Scripted television programming is where I turn for sweet relief at the end of a stressful day. It’s what I think about when my mind trails off. I fret and fantasize about it. It’s my secret crack habit.
And now, I’m on entertainment withdrawal thanks to the writer’s strike. Yet, despite the pangs I suffer, I couldn’t be happier that someone slammed on the brakes.
The truth is, most of the shows I’ve been following were in need of a time-out. Take ER for example. Sure, you may have written the show off back in the 90s, but anyone who gave the 06/07 season (their 13th) a chance was rewarded with 23 solid episodes of drama and character progression. So why then, with the critics and fans finally back in their corner, did the writers turn the 14th season into a misguided knock-off of Grey’s Anatomy?

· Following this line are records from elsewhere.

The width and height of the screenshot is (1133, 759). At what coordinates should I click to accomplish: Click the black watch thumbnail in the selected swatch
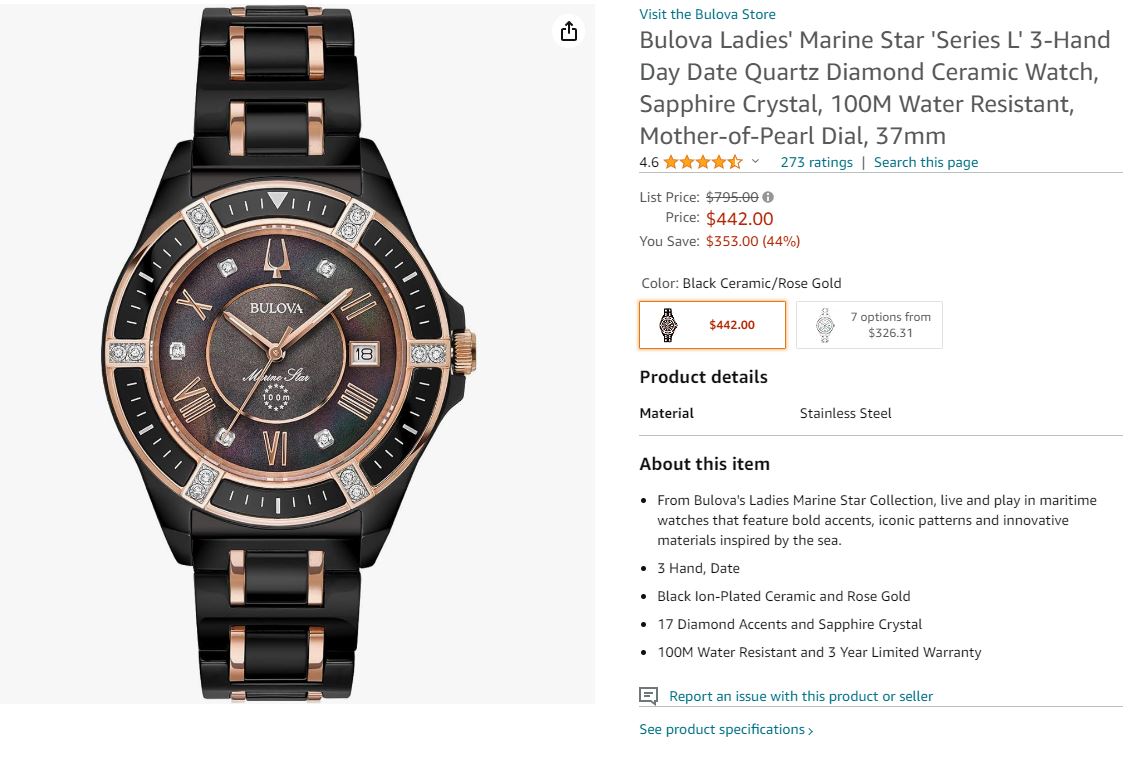pos(668,325)
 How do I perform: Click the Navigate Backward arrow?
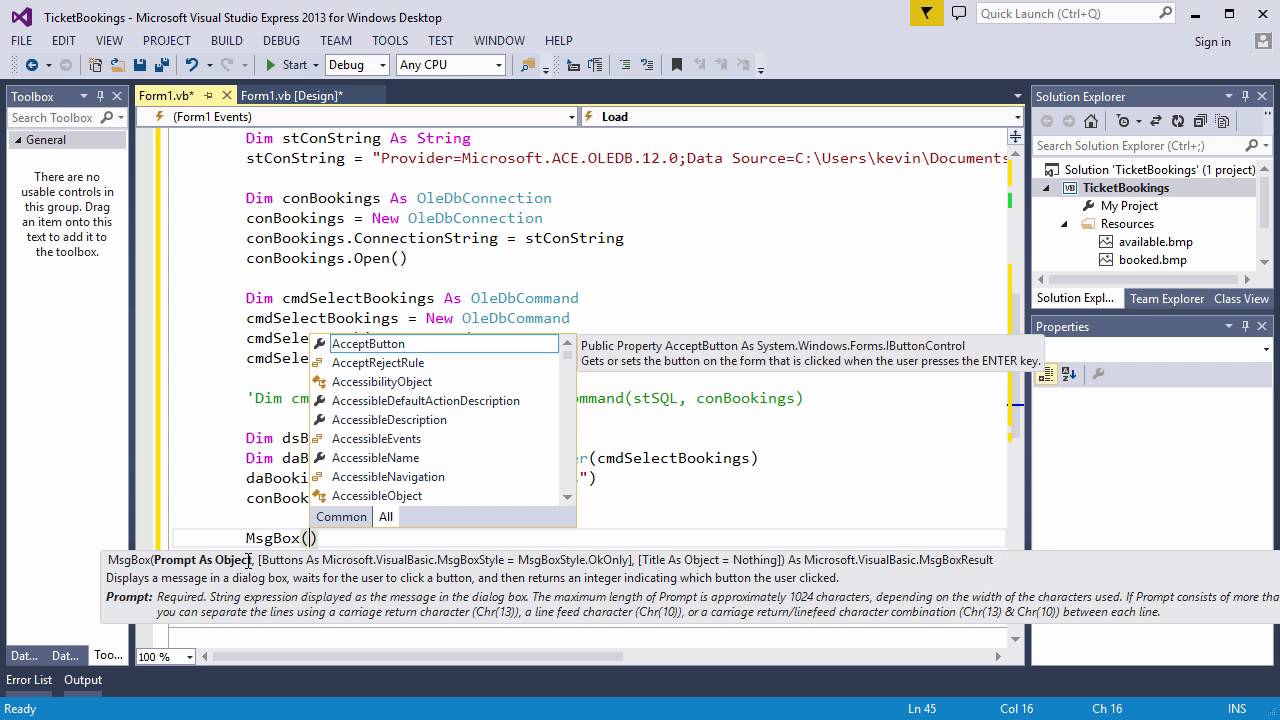pos(32,64)
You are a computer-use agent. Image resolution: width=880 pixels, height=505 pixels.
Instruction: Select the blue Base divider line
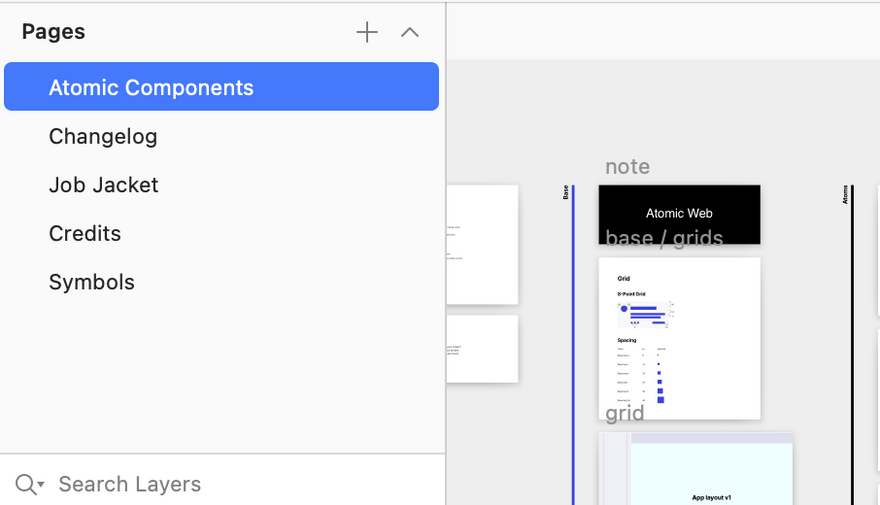[573, 345]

From the High School drama class dialogue and mis-matched love affairs to the cookie-cutter cast additions (Harold, dopey virginal intern, I’m looking at you), it quickly became apparent that the series had totally lost its voice. As much as NBC might want to keep this critical success afloat until its 15th season, the departures of key cast members (Goran Visnjic, Shane West and Laura Innes all left in 2007, with Maura Tierney and Mekhi Phifer apparently eager to follow suit) could easily dash their hopes of yet another chance at glory or redemption.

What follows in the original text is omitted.